ReferenceState

class adcc.ReferenceState(hfdata, core_orbitals=None, frozen_core=None, frozen_virtual=None, symmetry_check_on_import=False, import_all_below_n_orbs=10)

Bases: libadcc.ReferenceState

Construct a ReferenceState holding information about the employed SCF reference.

The constructed object is lazy and will at construction only setup orbital energies and coefficients. Fock matrix blocks and electron-repulsion integral blocks are imported as needed.

Orbital subspace selection: In order to specify frozen_core, core_orbitals and frozen_virtual, adcc allows a range of specifications including

A number: Just put this number of alpha orbitals and this number of beta orbitals into the respective space. For frozen core and core orbitals these are counted from below, for frozen virtual orbitals, these are counted from above. If both frozen core and core orbitals are specified like this, the lowest-energy, occupied orbitals will be put into frozen core.

A range: The orbital indices given by this range will be put into the orbital subspace.

An explicit list of orbital indices to be placed into the subspace.

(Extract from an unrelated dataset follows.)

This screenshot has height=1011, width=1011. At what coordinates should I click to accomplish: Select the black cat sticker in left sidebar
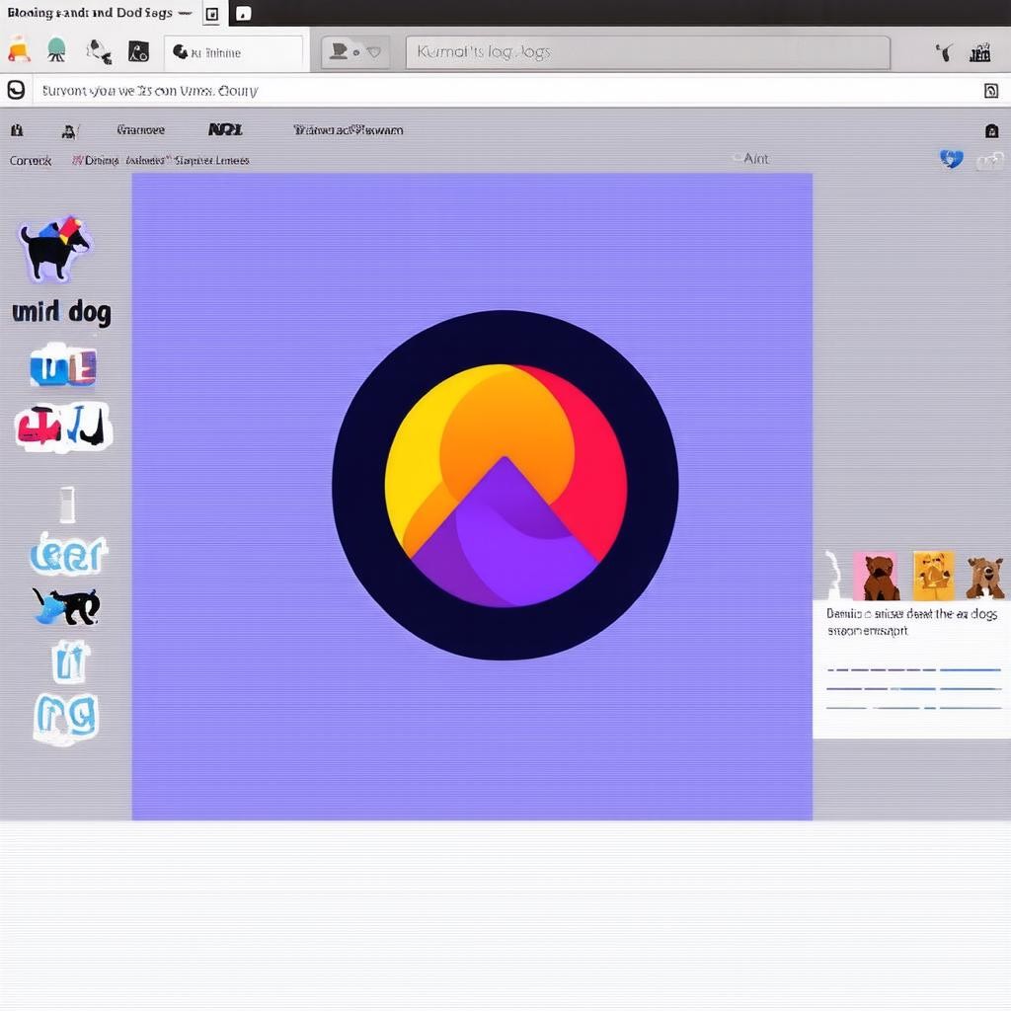coord(66,605)
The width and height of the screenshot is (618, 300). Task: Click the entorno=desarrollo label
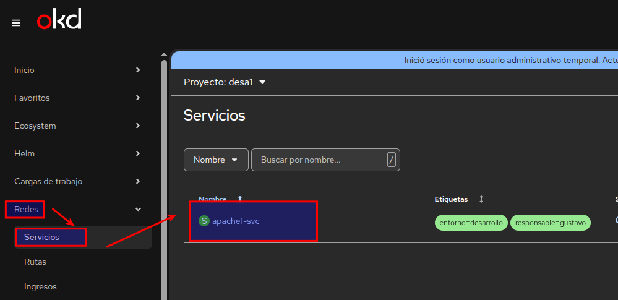(471, 223)
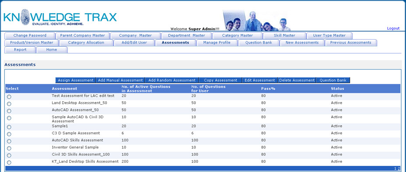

A pair of (a) to (c): If the orbital selection for alpha and beta orbitals should differ, a pair of ranges, or a pair of index lists or a pair of numbers can be specified.

Parameters

hfdata – Object with Hartree-Fock data (e.g. a molsturm scf state, a pyscf SCF object or any class implementing the adcc.HartreeFockProvider interface or in fact any python object representing a pointer to a C++ object derived off the adcc::HartreeFockSolution_i.
core_orbitals (int or list or tuple, optional) – The orbitals to be put into the core-occupied space. For ways to define the core orbitals see the description above.
frozen_core (int or list or tuple, optional) – The orbitals to be put into the frozen core space. For ways to define the core orbitals see the description above. For an automatic selection of the frozen core space one may also specify frozen_core=True.
frozen_virtuals (int or list or tuple, optional) – The orbitals to be put into the frozen virtual space. For ways to define the core orbitals see the description above.
symmetry_check_on_import (bool, optional) – Should symmetry of the imported objects be checked explicitly during the import process. This massively slows down the import and has a dramatic impact on memory usage. Thus one should enable this only for debugging (e.g. for testing import routines from the host programs). Do not enable this unless you know what you are doing.
import_all_below_n_orbs (int, optional) – For small problem sizes lazy make less sense, since the memory requirement for storing the ERI tensor is neglibile and thus the flexiblity gained by having the full tensor in memory is advantageous. Below the number of orbitals specified by this parameter, the class will thus automatically import all ERI tensor and Fock matrix blocks.

Examples

To start a calculation with the 2 lowest alpha and beta orbitals in the core occupied space, construct the class as

>>> ReferenceState(hfdata, core_orbitals=2)

or

>>> ReferenceState(hfdata, core_orbitals=range(2))

or

>>> ReferenceState(hfdata, core_orbitals=[0, 1])

or

>>> ReferenceState(hfdata, core_orbitals=([0, 1], [0, 1]))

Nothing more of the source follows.